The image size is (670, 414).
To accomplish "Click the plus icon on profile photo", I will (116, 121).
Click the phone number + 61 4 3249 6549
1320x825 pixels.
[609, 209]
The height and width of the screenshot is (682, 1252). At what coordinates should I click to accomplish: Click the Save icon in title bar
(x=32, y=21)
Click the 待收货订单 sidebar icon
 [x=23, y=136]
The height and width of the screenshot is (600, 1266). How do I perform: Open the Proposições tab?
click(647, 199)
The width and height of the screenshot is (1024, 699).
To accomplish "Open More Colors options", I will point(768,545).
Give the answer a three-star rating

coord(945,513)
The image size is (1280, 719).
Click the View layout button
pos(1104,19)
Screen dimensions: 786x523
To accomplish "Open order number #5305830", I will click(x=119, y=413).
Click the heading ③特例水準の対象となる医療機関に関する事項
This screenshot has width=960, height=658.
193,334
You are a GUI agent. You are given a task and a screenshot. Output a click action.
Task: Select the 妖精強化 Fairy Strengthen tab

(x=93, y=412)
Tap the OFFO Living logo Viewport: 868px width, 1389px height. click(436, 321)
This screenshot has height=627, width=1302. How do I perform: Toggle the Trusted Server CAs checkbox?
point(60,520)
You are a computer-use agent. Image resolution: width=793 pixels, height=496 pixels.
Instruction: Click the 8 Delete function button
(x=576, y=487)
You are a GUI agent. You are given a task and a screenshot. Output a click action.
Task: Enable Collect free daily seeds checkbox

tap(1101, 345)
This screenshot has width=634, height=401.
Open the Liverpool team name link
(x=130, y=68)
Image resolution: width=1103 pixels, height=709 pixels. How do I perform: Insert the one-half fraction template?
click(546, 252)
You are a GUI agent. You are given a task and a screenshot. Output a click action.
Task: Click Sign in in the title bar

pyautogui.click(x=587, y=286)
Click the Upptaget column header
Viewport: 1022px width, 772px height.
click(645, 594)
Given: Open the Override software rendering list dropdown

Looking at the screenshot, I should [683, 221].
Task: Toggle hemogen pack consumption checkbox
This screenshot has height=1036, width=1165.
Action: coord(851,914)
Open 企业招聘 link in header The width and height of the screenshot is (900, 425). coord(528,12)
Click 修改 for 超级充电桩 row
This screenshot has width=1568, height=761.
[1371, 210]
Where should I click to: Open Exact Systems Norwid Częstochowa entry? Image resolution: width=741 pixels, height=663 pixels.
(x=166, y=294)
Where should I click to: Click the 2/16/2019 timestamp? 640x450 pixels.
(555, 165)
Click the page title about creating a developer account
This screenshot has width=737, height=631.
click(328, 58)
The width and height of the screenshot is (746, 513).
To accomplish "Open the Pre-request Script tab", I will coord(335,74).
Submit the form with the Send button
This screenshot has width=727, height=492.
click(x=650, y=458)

**Work instruction**. In the data above, copy every line where the string "number" appears.

**Answer box**.
Click the phone number + 61 4 3249 6549
To accomplish "Open order number #5305830", I will click(x=119, y=413).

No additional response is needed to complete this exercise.